Although litigation cannot always be avoided, the following steps may reduce your chances of being involved in litigation:
- Most importantly, evaluate the company or person with whom you will be dealing. Check his background, reputation, credit and litigation history. The best way to deal with a “problem” person is to avoid dealing with him.
- Have a clear understanding of the agreement between the two of you, including all material terms. A clear mutual understanding of the deal and managing both parties’ expectations are critical. Once you have arrived at a deal, have all material terms clearly written in a contract. In addition to the obvious deal terms, consider what could go wrong and address what the consequences should be. Provide contingencies for how to proceed if a dispute arises. For example, provide for mediation or arbitration, rather than litigation, to keep down costs and obtain a quicker resolution. Most disputes and litigation arise from misunderstandings, lack of communication and unreasonable expectations.
- If a dispute arises, don’t immediately get agitated. Think and act logically and reasonably. Review the facts. Don’t take the dispute personally. Put yourself in the other party’s shoes and try to understand his viewpoint. Review the contract to determine whether the contract addresses the facts or issues. You may find that it is you, not the other party, who is not complying with the agreement.
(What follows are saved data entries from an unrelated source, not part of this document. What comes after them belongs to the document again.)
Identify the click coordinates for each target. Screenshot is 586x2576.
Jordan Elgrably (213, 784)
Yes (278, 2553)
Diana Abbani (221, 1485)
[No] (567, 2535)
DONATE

- Talk with the person with whom you’re having the dispute. Although it is common practice today to communicate by e-mail, there are pros and cons in doing so; sometimes a good result is best achieved by a face-to-face meeting or a telephone call. Prepare for the conversation. Gathering relevant facts and documentation. Outline the issues, your positions and potential solutions. Anticipate the other person’s potential responses, so that you are reasonably prepared to respond to them. Your approach and communication style should generally be cordial, not contentious. You are more likely to achieve a better result through preparation and cooperation.
- Hopefully the dispute can be resolved by a mutual understanding of the others’ positions and needs and mutual agreement to a win-win solution. Although parties’ starting positions may be in conflict, each party’s actual needs frequently are not in conflict and an amicable win-win resolution can be achieved. Even if the parties’ actual needs are in conflict, a reasonable resolution may be achievable through compromise.
- If the dispute cannot be resolved amicably, you must decide what your next step is. Your options will vary, depending upon the facts and context. However, it is important to fully consider each of the available options and their practical, political and legal consequences.